→ Input records:
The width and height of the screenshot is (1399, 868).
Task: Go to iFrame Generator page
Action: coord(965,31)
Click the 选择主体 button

--

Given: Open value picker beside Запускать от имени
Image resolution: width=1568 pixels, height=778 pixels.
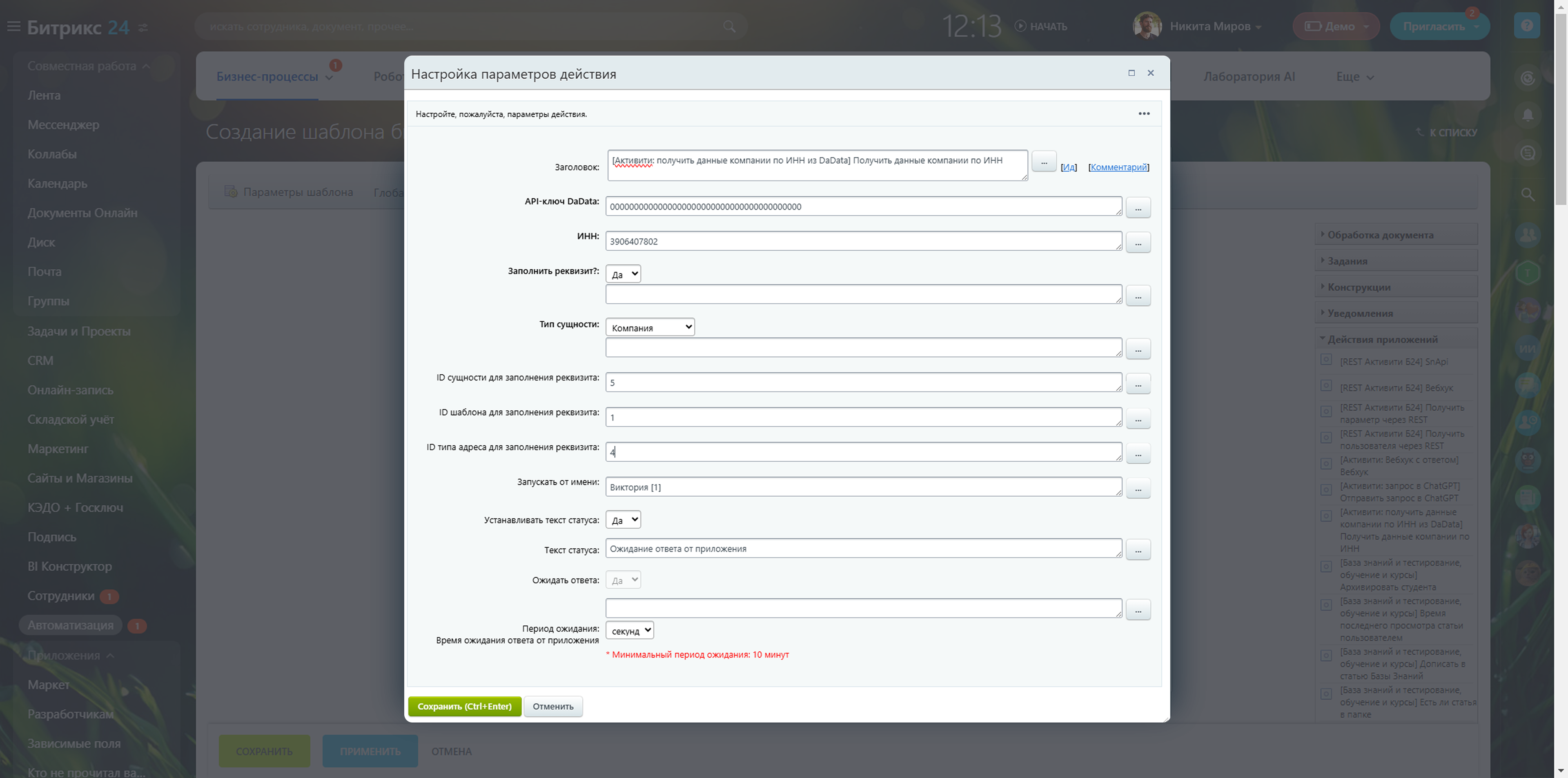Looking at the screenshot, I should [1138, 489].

--

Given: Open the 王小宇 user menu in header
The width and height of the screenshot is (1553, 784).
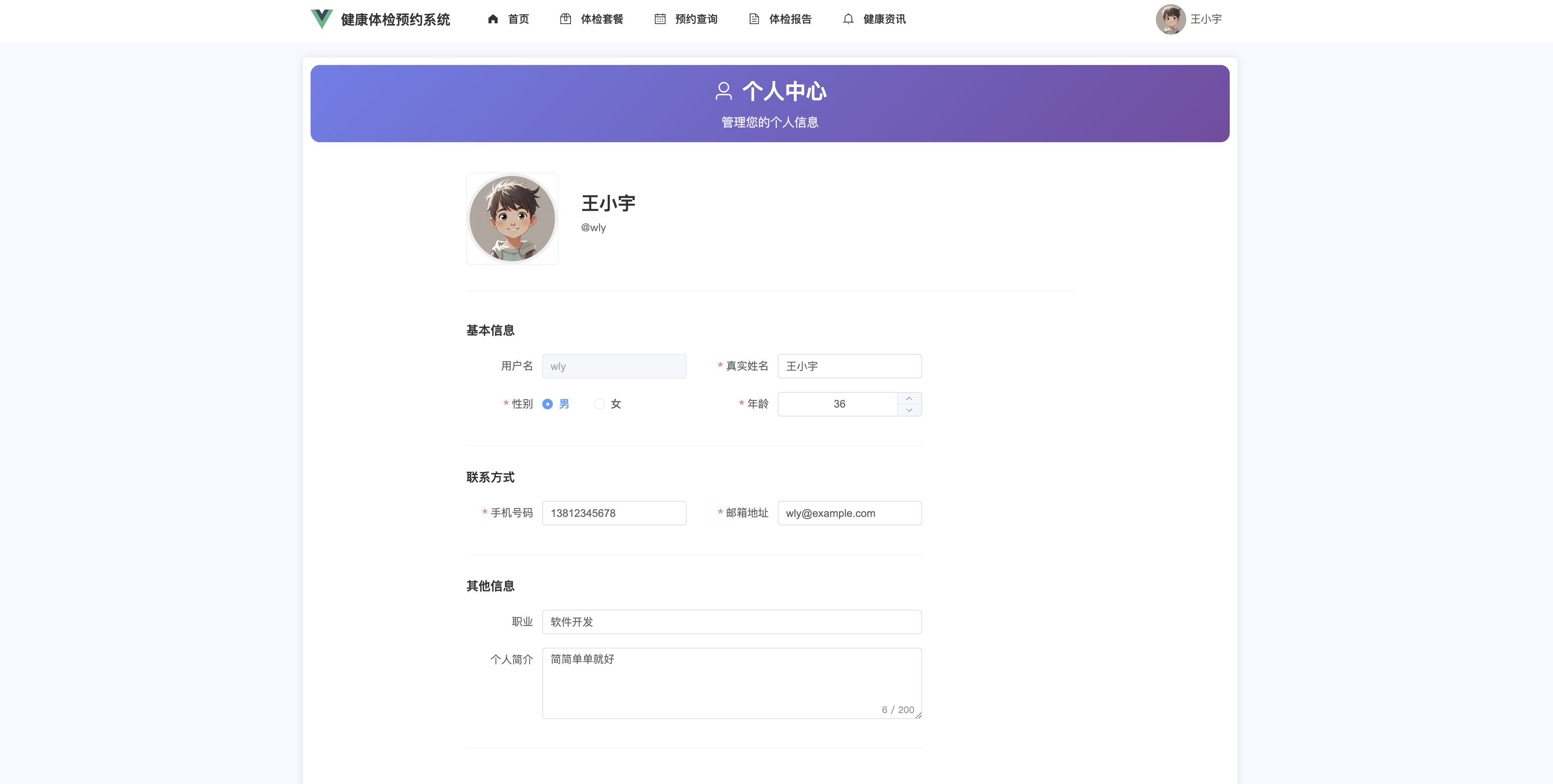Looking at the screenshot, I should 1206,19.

→ What you have to do: Go through the entries above and copy each line holding the string "Open".

→ Written reply:
Given: Open value picker beside Запускать от имени
Given: Open the 王小宇 user menu in header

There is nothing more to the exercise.